Prompt: Where the line with "The width and height of the screenshot is (574, 386)." appears below, start writing out lines exactly, and finish with the line with "Follow the WordPress.com", which is included; write out nothing else.

Raw data:
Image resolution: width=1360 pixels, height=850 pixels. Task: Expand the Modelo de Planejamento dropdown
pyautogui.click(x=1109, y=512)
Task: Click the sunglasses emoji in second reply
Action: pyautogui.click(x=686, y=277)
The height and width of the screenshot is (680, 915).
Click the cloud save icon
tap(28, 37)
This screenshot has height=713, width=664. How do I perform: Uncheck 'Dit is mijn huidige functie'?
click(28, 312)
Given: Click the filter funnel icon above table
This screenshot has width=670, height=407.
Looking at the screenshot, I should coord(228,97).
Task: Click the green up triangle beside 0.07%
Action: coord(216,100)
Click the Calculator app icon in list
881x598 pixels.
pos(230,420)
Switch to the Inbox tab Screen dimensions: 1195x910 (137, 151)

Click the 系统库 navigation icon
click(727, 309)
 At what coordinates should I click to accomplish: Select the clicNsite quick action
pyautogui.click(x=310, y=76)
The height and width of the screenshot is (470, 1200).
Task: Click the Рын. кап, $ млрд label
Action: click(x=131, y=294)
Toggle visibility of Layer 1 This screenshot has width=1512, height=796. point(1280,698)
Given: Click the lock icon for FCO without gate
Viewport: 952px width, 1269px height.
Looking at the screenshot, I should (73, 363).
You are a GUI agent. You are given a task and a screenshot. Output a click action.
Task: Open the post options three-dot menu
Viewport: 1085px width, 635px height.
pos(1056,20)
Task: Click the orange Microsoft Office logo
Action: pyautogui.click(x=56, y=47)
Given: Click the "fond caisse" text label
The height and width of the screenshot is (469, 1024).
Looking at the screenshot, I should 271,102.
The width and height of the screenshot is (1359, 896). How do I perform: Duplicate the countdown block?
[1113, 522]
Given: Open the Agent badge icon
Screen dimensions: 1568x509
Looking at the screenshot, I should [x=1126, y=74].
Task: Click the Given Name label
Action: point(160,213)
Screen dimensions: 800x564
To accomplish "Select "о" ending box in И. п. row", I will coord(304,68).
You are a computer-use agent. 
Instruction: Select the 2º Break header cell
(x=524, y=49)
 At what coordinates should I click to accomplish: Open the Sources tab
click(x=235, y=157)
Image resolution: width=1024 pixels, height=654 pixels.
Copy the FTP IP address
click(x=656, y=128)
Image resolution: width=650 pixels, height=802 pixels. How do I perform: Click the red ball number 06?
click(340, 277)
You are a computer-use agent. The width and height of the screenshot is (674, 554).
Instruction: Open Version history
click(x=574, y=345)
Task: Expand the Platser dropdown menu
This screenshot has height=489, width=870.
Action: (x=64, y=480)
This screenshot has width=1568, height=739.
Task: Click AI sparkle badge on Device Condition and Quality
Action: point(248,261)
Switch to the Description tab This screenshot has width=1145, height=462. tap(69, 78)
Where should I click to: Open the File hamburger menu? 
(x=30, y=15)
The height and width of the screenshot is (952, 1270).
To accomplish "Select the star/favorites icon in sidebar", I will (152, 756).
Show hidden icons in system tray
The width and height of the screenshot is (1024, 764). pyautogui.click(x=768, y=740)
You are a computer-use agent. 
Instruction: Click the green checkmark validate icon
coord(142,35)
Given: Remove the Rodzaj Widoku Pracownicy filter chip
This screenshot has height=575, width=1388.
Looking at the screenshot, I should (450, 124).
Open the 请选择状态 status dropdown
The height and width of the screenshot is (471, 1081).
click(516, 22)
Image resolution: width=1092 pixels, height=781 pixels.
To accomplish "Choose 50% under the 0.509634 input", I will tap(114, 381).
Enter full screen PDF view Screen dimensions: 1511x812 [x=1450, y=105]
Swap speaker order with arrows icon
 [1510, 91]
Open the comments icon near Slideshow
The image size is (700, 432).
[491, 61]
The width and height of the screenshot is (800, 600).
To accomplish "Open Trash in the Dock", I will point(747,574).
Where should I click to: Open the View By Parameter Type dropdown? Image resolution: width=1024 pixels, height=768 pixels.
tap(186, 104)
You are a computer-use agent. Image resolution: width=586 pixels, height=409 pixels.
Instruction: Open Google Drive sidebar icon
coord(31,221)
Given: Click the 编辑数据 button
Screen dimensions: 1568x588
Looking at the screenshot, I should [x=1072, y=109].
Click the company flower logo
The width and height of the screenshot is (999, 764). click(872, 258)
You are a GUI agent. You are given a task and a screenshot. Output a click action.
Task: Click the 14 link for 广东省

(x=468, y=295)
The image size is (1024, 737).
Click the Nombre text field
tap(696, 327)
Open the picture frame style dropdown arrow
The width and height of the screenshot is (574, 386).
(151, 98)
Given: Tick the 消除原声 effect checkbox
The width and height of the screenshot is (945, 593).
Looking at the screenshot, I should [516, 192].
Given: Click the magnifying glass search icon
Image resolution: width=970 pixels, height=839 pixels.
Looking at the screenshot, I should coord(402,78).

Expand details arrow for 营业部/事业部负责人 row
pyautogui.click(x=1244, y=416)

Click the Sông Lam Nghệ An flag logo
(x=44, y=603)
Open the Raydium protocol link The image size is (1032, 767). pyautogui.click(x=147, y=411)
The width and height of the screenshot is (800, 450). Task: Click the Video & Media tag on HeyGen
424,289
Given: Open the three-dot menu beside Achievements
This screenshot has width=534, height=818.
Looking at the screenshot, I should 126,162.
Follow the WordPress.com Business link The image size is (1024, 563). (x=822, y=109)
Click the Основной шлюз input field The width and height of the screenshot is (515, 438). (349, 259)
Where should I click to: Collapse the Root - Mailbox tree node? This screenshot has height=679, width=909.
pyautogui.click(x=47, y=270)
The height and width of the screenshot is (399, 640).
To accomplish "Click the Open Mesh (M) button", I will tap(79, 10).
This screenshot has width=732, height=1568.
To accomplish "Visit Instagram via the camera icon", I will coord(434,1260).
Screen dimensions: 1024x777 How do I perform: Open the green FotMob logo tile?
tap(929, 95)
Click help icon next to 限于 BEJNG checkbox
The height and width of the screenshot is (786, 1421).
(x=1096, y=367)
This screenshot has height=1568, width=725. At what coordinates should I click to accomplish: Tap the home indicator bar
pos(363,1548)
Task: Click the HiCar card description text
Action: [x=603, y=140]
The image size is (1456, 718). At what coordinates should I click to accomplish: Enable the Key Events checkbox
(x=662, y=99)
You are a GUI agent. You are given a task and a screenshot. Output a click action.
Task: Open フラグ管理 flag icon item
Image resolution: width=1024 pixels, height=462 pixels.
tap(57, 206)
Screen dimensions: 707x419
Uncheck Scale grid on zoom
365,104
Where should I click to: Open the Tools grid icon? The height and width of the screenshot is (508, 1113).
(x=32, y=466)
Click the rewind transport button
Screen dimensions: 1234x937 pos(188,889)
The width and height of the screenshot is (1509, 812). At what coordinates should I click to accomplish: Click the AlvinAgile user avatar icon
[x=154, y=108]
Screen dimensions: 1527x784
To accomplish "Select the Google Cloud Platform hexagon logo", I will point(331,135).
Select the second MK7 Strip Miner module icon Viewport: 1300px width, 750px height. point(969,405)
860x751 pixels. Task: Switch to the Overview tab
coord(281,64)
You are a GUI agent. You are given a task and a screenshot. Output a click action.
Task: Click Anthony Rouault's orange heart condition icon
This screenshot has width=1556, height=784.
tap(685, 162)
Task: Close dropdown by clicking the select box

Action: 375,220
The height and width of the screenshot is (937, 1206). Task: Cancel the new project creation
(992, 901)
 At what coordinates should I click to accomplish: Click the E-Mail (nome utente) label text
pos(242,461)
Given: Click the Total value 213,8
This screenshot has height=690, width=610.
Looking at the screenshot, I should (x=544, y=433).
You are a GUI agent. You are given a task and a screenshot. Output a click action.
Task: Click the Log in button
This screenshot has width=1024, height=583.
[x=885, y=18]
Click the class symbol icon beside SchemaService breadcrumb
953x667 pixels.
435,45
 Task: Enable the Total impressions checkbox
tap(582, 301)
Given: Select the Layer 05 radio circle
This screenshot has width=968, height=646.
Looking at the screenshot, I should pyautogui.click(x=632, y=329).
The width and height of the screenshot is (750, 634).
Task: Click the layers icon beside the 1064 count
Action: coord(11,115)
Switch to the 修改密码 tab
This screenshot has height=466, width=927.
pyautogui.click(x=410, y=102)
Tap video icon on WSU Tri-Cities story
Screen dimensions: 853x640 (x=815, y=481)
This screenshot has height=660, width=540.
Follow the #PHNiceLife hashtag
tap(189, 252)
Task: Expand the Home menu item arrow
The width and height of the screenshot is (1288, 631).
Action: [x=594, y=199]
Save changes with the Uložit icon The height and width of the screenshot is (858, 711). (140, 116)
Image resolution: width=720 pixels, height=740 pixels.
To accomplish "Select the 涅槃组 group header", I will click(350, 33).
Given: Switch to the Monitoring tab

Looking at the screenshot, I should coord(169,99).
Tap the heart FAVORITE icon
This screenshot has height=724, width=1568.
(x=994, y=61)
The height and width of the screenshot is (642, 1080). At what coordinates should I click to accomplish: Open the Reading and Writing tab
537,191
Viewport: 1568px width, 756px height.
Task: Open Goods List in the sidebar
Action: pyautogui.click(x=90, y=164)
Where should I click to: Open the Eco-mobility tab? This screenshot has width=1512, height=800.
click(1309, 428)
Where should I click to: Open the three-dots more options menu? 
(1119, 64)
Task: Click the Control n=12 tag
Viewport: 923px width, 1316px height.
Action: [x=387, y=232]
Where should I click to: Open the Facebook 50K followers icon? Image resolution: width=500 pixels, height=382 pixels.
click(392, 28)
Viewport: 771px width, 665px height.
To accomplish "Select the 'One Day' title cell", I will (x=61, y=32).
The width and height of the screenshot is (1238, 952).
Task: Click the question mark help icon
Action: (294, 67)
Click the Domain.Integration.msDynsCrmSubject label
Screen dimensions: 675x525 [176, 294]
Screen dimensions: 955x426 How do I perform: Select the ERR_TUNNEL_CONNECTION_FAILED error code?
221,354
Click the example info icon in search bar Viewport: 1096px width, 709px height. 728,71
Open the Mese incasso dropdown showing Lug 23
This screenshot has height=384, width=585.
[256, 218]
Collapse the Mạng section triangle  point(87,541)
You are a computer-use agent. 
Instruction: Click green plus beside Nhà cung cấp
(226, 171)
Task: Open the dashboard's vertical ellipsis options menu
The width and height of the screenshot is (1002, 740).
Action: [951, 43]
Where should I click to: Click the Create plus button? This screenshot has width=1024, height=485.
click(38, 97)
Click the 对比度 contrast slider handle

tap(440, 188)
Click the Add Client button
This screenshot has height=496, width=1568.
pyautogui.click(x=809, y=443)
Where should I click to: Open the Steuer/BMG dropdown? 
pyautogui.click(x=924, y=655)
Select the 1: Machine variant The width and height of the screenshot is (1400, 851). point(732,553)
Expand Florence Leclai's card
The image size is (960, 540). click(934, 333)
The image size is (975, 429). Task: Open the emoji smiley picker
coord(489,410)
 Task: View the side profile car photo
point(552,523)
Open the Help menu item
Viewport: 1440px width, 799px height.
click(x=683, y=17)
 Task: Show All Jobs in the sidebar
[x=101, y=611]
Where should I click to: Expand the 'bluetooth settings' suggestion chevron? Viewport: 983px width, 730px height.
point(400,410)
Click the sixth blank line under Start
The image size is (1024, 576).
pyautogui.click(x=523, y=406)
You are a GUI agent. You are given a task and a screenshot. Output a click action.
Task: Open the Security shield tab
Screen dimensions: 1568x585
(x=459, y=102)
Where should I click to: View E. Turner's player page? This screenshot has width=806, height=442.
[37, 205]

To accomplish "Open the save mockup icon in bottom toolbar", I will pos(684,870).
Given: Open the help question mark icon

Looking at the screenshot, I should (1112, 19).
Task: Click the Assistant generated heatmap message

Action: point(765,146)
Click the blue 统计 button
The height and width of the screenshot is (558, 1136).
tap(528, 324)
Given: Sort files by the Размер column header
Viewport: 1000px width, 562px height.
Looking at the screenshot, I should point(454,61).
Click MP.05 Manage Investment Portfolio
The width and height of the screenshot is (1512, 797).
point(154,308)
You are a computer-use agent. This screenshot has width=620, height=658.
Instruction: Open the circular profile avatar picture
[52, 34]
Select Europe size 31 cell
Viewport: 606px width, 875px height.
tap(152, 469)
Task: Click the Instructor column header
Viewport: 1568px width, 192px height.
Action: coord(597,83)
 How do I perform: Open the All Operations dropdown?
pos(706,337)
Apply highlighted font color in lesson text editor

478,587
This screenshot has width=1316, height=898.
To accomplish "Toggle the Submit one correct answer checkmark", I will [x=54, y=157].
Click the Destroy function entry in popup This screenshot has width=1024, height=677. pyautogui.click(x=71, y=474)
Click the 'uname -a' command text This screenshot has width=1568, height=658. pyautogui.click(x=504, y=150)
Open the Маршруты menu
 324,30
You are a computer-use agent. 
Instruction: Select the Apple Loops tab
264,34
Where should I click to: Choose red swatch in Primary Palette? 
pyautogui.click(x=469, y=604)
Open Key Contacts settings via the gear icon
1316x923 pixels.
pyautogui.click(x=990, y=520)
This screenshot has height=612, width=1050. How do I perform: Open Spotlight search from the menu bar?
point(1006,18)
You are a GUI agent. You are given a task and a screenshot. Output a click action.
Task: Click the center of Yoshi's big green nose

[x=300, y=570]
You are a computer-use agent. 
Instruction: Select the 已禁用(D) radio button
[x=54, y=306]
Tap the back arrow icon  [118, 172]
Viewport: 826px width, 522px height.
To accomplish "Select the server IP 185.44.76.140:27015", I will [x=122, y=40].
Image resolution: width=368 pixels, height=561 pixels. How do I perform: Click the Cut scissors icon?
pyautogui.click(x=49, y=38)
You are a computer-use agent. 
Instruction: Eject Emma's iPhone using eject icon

Exercise result:
The width and height of the screenshot is (574, 386).
(151, 98)
Given: Tick the 消除原声 effect checkbox
The width and height of the screenshot is (945, 593).
Looking at the screenshot, I should [516, 192].
Given: Click the magnifying glass search icon
Image resolution: width=970 pixels, height=839 pixels.
Looking at the screenshot, I should coord(402,78).

Expand details arrow for 营业部/事业部负责人 row
pyautogui.click(x=1244, y=416)

Click the Sông Lam Nghệ An flag logo
(x=44, y=603)
Open the Raydium protocol link The image size is (1032, 767). pyautogui.click(x=147, y=411)
The width and height of the screenshot is (800, 450). Task: Click the Video & Media tag on HeyGen
424,289
Given: Open the three-dot menu beside Achievements
This screenshot has width=534, height=818.
Looking at the screenshot, I should 126,162.
Follow the WordPress.com Business link The image size is (1024, 563). (x=822, y=109)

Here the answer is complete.